Per avere ragione delle proprie posizioni nel marzo scorso Caravati si era rivolto al tribunale di Varese e un mese più tardi al Garante del Contributore. Dal primo non ha ricevuto risposta, il secondo ha archiviato la pratica. Pur con gli opportuni distinguo l’imprenditore varesino è arrivato a paragonare la situazione in cui si trovano oggi le imprese italiane al dramma della Shoah patito dagli ebrei, costretti a rifugiarsi all’estero per evitare la morte. Di fronte alla possibilità di trovare riparo oltre confine, Caravati dice di aver scelto di rimanere in Italia, perché non avrebbe sopportato il senso di colpa “verso i dipendenti, verso gli addetti dell’indotto, verso gli altri imprenditori e verso tutti gli altri cittadini italiani onesti”. Secondo l’imprenditore, oggi come nell’epoca nazifascista, il male sta avendo il sopravvento sul bene: “Il degrado culturale e morale delle istituzioni accelera ed aumenta d’intensità senza che la collettività e lo Stato mostrino sussulti o scatti d’orgoglio”. Parla della rassegnazione che affligge tutti i cittadini e in particolare gli imprenditori, costretti a vivere in una “dittatura della burocrazia pubblica”, poi chiede nuovamente a Letta e Napolitano di intervenire al fine di controllare l’operato dell’Agenzia delle Entrate ed evitare così che vengano messi in atto dei soprusi.
Poi Caravati parte con un’invettiva contro i dipendenti pubblici che “non soffrono minimamente la crisi” e che “non conoscono le difficoltà della disoccupazione”, accusandoli di esercitare un potere fuori dalle regole con arroganza e disprezzo verso chi, per sfortuna, si trova ad incappare nelle maglie della burocrazia: “non è accettabile che un cittadino contribuente debba essere perseguitato da azioni insensate e prive di fondamento logico giuridico, senza nemmeno ottenere uno straccio di spiegazione in merito al perché delle iniziative intraprese contro di lui ed il suo modo onesto di fare impresa in Italia”.

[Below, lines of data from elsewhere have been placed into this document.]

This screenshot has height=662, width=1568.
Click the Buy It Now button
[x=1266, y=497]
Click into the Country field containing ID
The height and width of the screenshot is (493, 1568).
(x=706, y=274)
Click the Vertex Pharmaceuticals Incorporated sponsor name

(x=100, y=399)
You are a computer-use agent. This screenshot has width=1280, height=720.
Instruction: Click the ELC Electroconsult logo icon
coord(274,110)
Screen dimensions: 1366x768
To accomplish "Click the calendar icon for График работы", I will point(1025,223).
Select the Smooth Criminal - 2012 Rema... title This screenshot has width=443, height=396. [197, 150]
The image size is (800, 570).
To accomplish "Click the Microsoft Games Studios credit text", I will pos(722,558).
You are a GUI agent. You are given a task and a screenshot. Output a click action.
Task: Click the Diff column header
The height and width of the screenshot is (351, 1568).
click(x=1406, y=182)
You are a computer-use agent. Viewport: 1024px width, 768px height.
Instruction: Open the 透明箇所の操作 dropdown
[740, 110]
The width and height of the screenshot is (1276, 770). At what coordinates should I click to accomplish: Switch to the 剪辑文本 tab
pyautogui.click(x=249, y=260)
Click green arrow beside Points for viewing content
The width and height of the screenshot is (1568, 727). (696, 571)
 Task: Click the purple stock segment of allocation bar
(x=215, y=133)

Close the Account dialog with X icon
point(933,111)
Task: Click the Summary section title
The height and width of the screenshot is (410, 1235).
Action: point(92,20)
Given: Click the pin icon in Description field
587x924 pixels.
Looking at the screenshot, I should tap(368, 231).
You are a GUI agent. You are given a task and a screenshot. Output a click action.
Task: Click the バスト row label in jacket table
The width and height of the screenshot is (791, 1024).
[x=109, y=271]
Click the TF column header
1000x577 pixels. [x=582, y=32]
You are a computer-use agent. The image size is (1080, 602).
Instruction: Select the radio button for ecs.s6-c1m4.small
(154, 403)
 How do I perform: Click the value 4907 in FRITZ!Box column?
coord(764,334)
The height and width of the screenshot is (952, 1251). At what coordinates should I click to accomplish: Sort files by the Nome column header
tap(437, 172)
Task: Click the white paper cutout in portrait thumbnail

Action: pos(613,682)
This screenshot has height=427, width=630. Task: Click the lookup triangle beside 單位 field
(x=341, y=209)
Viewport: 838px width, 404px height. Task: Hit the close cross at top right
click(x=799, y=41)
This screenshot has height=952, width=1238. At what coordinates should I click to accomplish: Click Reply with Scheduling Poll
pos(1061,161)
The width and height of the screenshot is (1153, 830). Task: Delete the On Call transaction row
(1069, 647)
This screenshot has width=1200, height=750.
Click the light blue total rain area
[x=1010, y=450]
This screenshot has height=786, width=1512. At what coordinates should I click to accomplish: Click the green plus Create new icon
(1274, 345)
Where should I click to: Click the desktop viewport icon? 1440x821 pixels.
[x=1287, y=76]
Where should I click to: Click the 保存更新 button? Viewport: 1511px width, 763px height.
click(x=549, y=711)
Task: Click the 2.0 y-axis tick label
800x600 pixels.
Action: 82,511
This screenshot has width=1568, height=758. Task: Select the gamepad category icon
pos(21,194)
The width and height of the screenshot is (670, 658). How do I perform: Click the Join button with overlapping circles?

Caravati conclude la sua lettera proponendo una riflessione a Napolitano e Letta: “Ditemi chi è il soggetto italiano o straniero che, secondo voi, possa sentirsi incentivato ad investire oggi in Italia e in che campo mai potrebbe operare per sentirsi garantito e supportato dall’impianto pubblico”. E, ancora: “se voi aveste un milione di euro da investire lo fareste in un’azienda italiana oggi? In un paese dove la sola cosa che conta è la spartizione di potere e dove la Pubblica amministrazione non ha nessun interesse e non fa niente per sostenere un’impresa e un imprenditore che voglia provare a realizzare un prodotto di qualità!”.